## Task statement
For the records shown below, return an exact copy that excludes the pictures.

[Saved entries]

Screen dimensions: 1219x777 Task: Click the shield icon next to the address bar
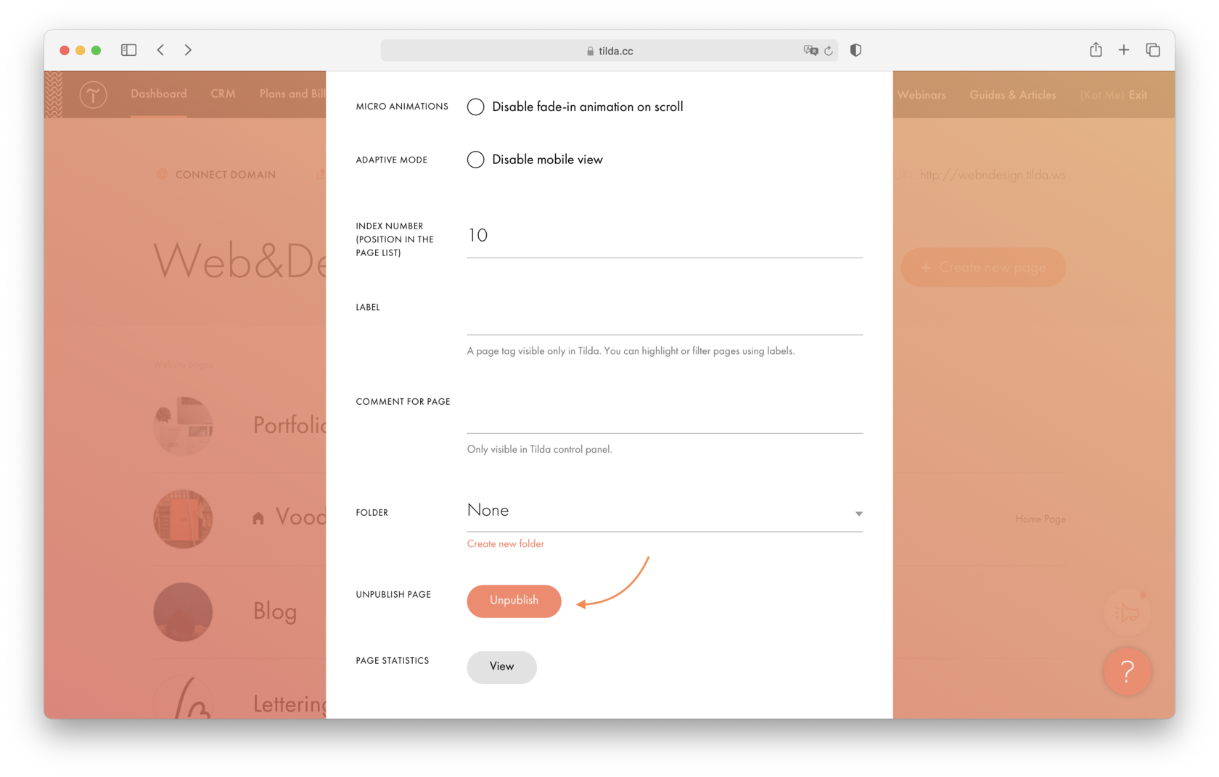pos(855,50)
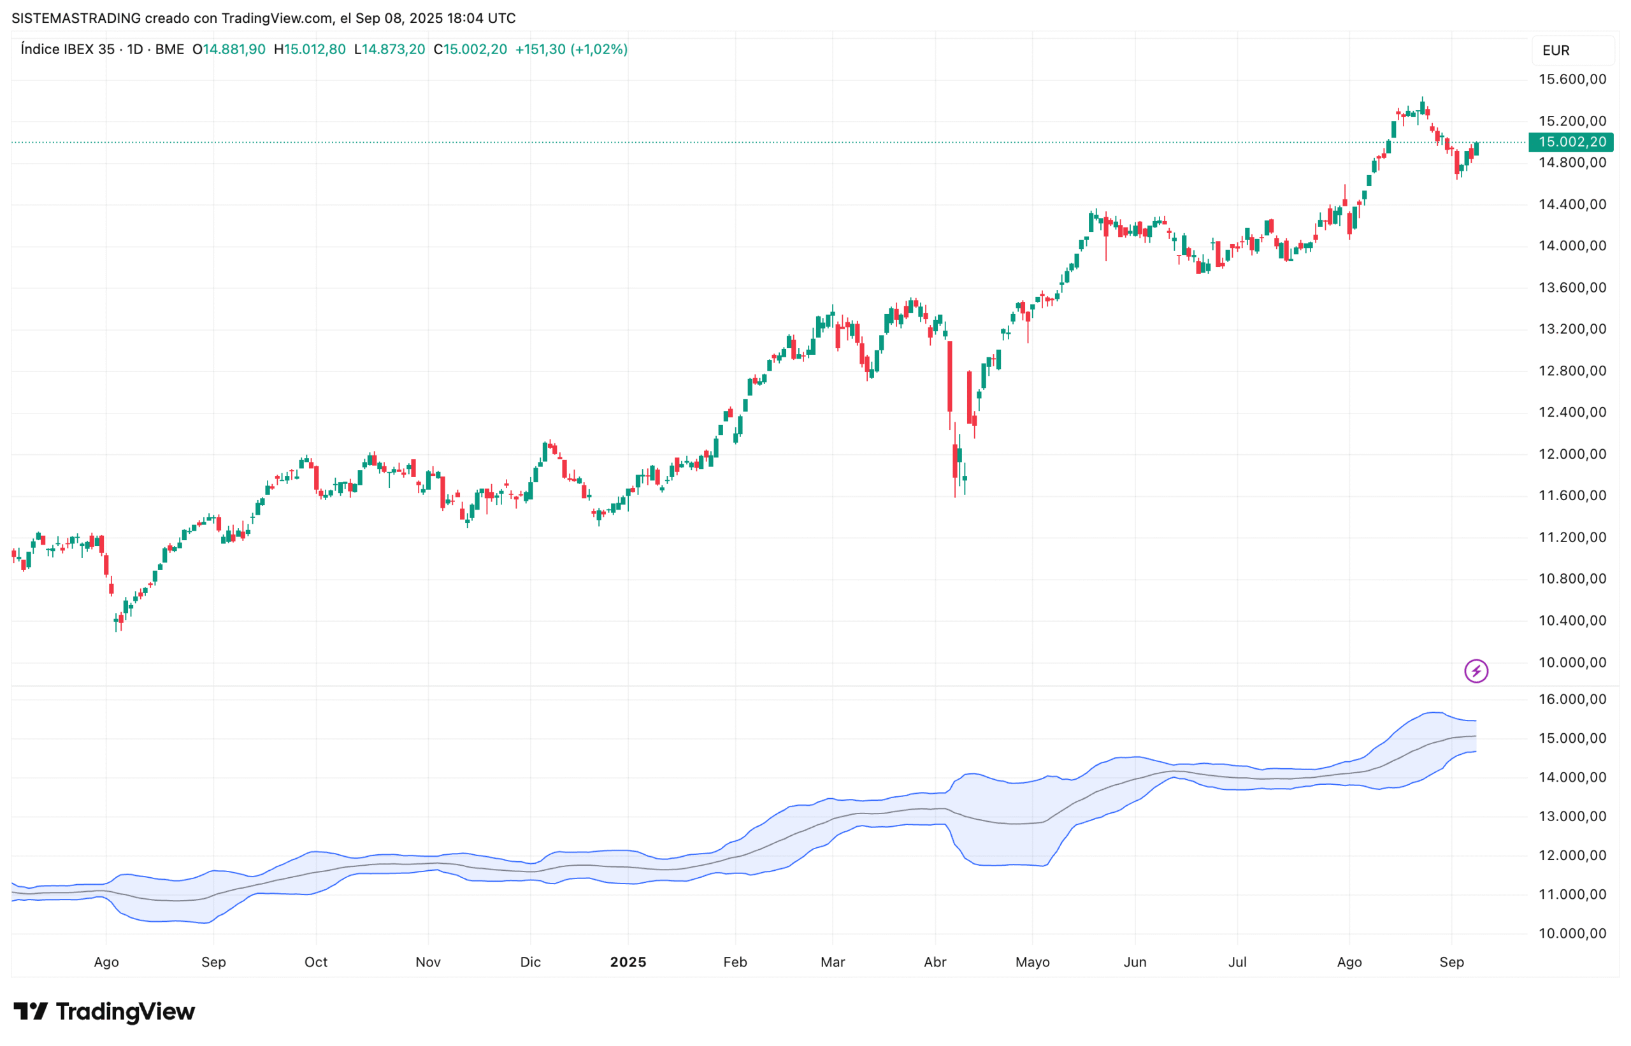1631x1046 pixels.
Task: Click the Sep label at the chart start
Action: (214, 962)

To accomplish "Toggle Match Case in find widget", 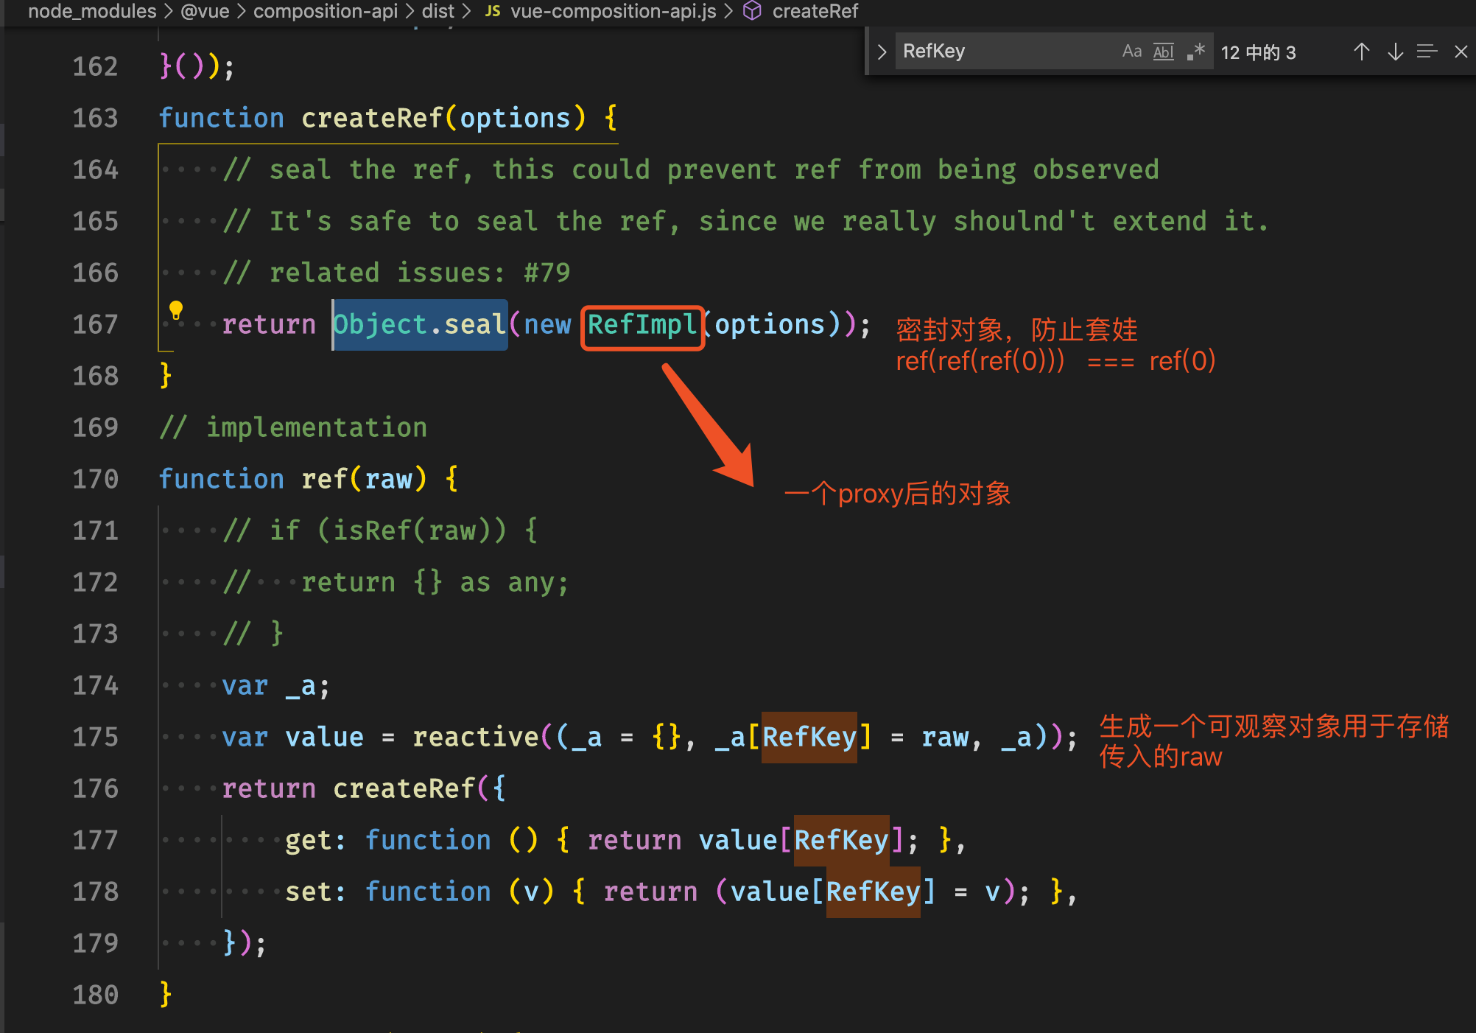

## Result of the exercise
Screen dimensions: 1219x777 Task: Click the shield icon next to the address bar
pos(855,50)
1631x1046 pixels.
Task: Click the Sep label at the chart start
Action: (214, 962)

To accomplish "Toggle Match Case in find widget", 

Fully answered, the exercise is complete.